Genera indignación el hecho de que sigan muriendo trabajadores humanitarios en conflictos armados

Joint-ICRC-IFRC-Statement

Ginebra (CICR/Federación Internacional) – Esta declaración puede atribuirse a Kate Forbes, presidenta de la Federación Internacional de Sociedades de la Cruz Roja y de la Media Luna Roja, y a Mirjana Spoljaric, presidenta del Comité Internacional de la Cruz Roja.

Desde que estallaron las hostilidades en Oriente Medio, el personal humanitario y médico está quedando atrapado en la línea de fuego, lo que pone en riesgo la ayuda vital de la que la población civil depende para sobrevivir. Si este patrón continúa, tememos que pronto volveremos a experimentar el dolor de ver a nuestros colegas morir mientras intentan salvar vidas.

En menos de dos semanas, estos temores ya se han vuelto reales. Un paramédico de la Cruz Roja Libanesa falleció tras ser herido de gravedad mientras intentaba ayudar a personas civiles heridas. Otros paramédicos también sufrieron lesiones. En Irán, hubo víctimas entre los empleados y voluntarios de la Sociedad de la Media Luna Roja de Irán mientras ayudaban a la población civil en medio de las hostilidades. 

A pesar de los peligros, el personal y los voluntarios de la Cruz Roja y de la Media Luna Roja, así como los del Magen David Adom de Israel, continúan trabajando en la región, exponiéndose a grandes riesgos personales para ayudar a quienes los necesitan. 

El personal humanitario goza de la protección que le confiere el derecho internacional humanitario.

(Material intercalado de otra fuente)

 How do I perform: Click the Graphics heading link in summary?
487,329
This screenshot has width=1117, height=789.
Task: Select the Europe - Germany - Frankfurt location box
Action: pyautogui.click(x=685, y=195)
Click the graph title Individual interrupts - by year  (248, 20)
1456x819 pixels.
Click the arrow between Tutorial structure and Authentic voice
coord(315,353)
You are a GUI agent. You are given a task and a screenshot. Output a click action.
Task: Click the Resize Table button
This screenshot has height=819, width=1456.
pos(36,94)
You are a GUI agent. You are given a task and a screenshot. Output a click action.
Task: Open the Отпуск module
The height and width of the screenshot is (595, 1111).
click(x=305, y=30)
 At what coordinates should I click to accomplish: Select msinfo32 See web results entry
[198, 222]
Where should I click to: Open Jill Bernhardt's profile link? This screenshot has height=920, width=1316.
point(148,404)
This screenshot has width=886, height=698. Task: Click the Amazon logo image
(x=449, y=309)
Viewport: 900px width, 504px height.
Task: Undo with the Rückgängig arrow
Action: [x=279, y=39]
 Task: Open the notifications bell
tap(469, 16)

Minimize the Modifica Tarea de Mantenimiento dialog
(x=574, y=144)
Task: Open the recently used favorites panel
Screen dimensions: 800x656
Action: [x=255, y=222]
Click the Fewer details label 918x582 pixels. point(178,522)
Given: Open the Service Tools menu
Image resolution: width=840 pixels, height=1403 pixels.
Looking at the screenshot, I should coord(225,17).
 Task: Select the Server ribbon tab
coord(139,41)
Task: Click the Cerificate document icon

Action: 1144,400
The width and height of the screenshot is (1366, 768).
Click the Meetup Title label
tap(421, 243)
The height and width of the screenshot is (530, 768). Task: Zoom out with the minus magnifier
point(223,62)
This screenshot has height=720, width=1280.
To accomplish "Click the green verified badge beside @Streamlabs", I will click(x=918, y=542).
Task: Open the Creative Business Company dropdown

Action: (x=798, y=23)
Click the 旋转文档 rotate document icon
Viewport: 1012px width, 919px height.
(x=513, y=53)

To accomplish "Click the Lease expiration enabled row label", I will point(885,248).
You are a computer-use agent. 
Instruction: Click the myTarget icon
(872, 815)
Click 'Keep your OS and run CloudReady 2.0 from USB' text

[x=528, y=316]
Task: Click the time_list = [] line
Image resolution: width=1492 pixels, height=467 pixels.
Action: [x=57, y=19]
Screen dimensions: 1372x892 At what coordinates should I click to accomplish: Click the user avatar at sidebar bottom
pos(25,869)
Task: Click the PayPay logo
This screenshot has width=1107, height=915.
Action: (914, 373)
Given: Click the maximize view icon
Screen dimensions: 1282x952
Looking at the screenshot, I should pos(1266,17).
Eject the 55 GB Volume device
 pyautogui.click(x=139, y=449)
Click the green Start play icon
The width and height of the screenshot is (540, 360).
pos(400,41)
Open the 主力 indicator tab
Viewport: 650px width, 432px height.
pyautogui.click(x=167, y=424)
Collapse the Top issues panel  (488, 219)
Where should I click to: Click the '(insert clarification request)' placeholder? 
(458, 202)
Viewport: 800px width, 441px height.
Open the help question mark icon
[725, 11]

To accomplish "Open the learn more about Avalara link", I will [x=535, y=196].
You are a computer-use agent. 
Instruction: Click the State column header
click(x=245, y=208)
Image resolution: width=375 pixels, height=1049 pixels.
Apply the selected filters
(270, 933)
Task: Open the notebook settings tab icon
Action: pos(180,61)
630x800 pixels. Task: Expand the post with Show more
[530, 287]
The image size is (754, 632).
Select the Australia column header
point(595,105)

Hace un año, en este mismo mes, ocho paramédicos de la Media Luna Roja Palestina fueron brutalmente asesinados mientras atendían a las víctimas en Gaza, lo que fue motivo de indignación en todo el mundo. No obstante, los trabajadores humanitarios y de la salud continúan siendo víctimas de secuestro, detención, heridas y muerte mientras intentan llegar a las personas que necesitan ayuda en contextos de conflicto armado. 

Este miércoles, una colega de UNICEF perdió la vida en lo que, según se informa, fue un ataque con drones en la República Democrática del Congo. En lo que va del año, miembros del personal y voluntarios de la Cruz Roja y la Media Luna Roja fallecieron en el cumplimiento de su deber no solo en Líbano, sino también en Sudán, Gaza e Irán. 

Hemos hecho un llamamiento antes y lo reiteramos: los Estados y las partes en los conflictos armados deben adoptar medidas concretas para proteger a quienes lo arriesgan todo para salvar vidas. Proteger a los trabajadores humanitarios es proteger nuestra humanidad compartida. La vida de nuestros equipos, y de las personas a quienes ayudan, depende de ello.